*Exercise brief:*
From the line that holds "Viewport: 1366px width, 623px height." to the last line below, retype everything exactly and nothing else; omit pictures.
(Records shown begins)
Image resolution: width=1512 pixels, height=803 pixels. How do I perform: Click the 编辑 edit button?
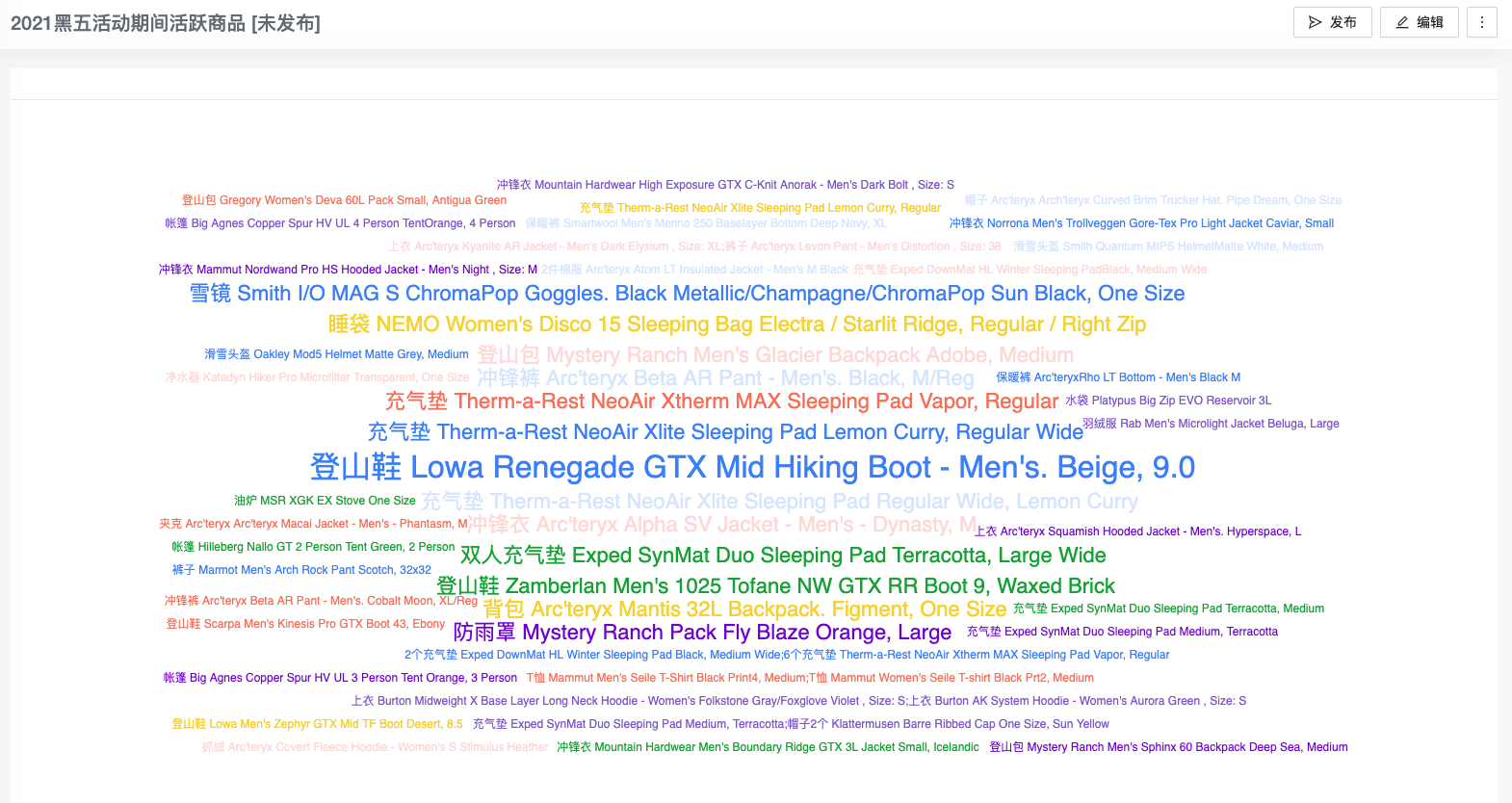pyautogui.click(x=1419, y=22)
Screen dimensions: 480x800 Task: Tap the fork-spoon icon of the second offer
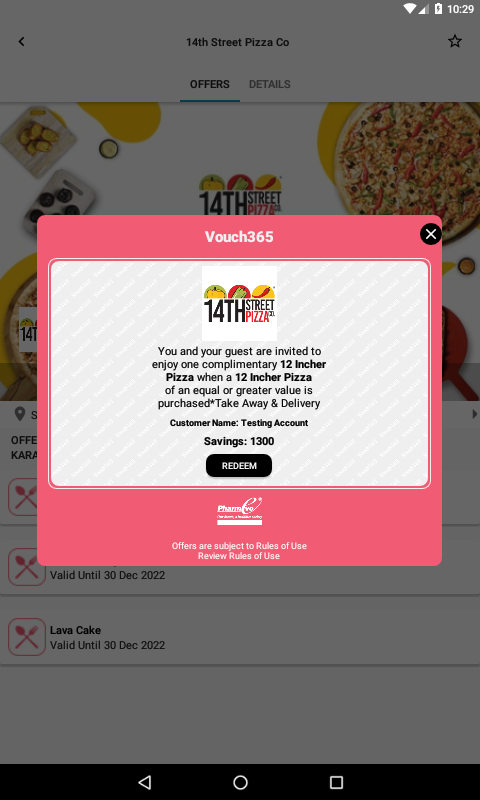[27, 567]
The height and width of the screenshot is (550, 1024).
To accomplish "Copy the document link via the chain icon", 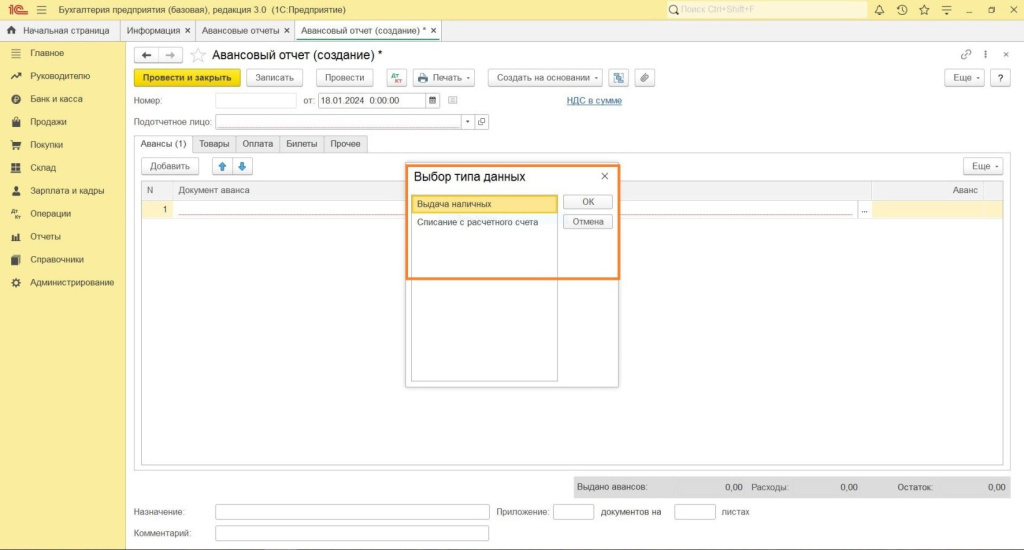I will point(966,54).
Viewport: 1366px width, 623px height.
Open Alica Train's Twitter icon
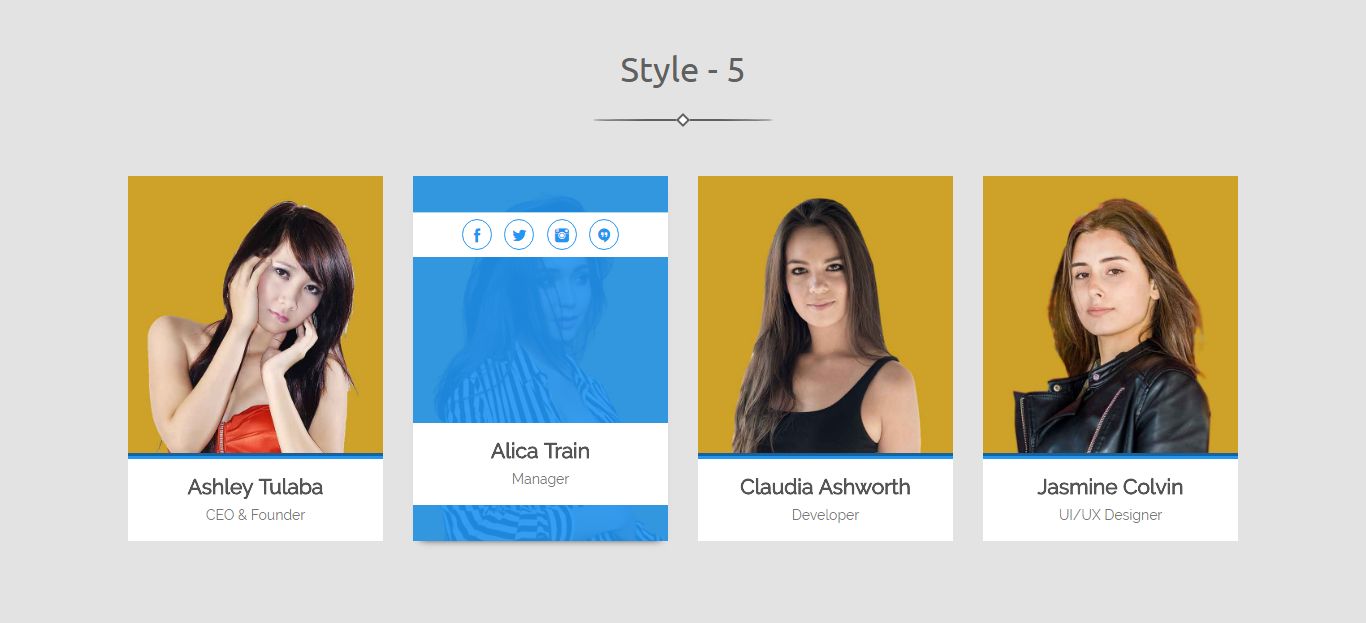519,235
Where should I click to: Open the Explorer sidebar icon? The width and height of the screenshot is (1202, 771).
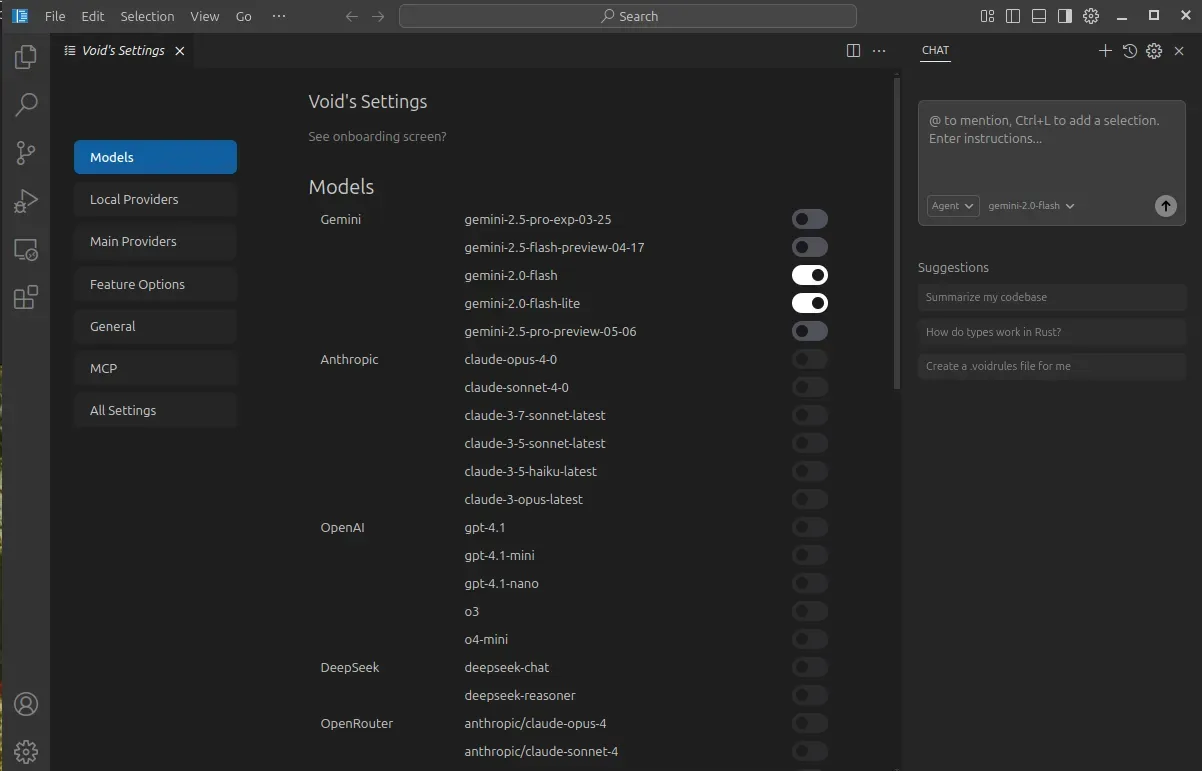25,57
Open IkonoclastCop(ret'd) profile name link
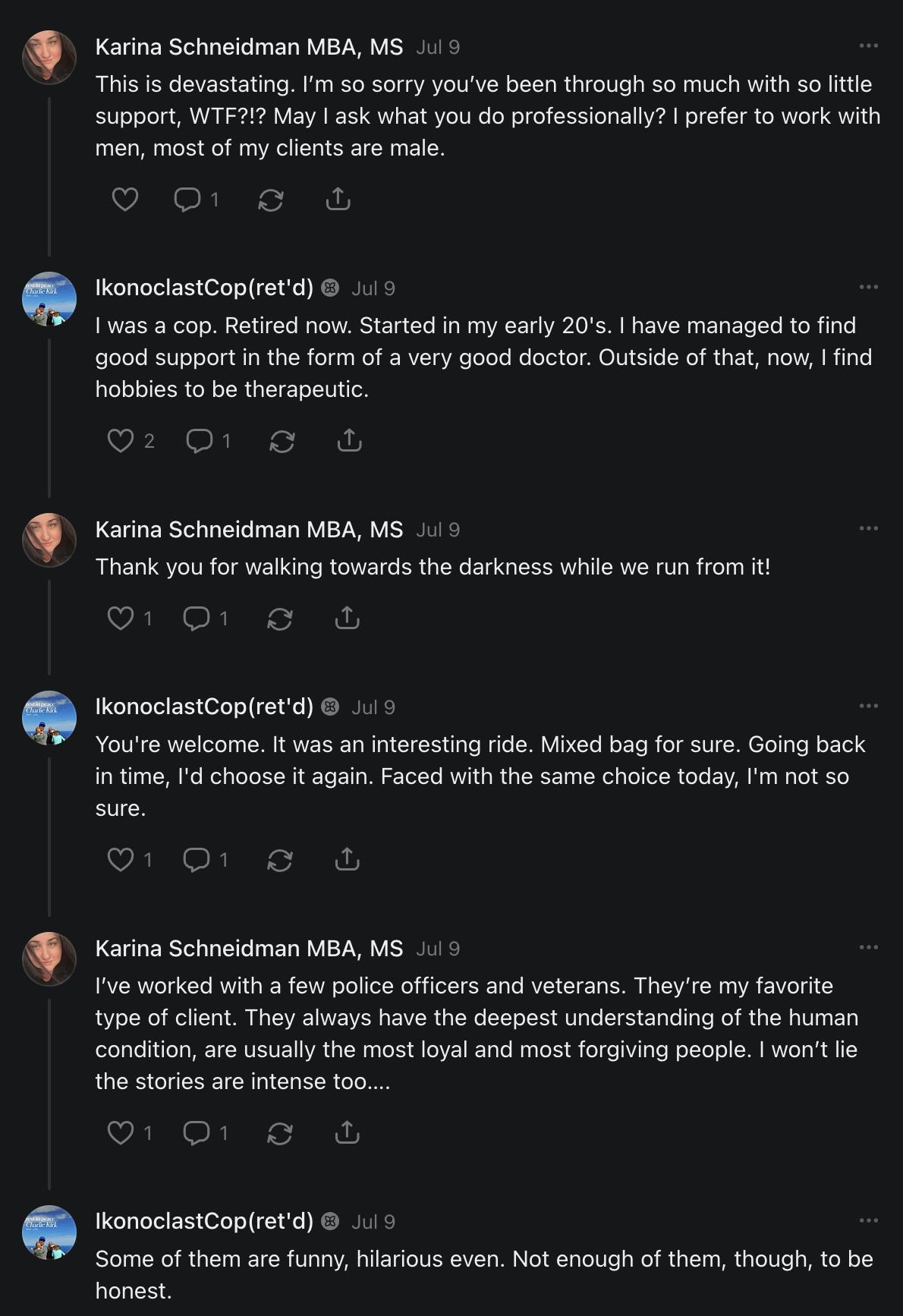The width and height of the screenshot is (903, 1316). 204,288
(Records shown ends)
*Result:*
Viewport: 1366px width, 623px height.
Open Alica Train's Twitter icon
519,235
Where should I click to: Open the Explorer sidebar icon? The width and height of the screenshot is (1202, 771).
25,57
Open IkonoclastCop(ret'd) profile name link
The width and height of the screenshot is (903, 1316). 204,288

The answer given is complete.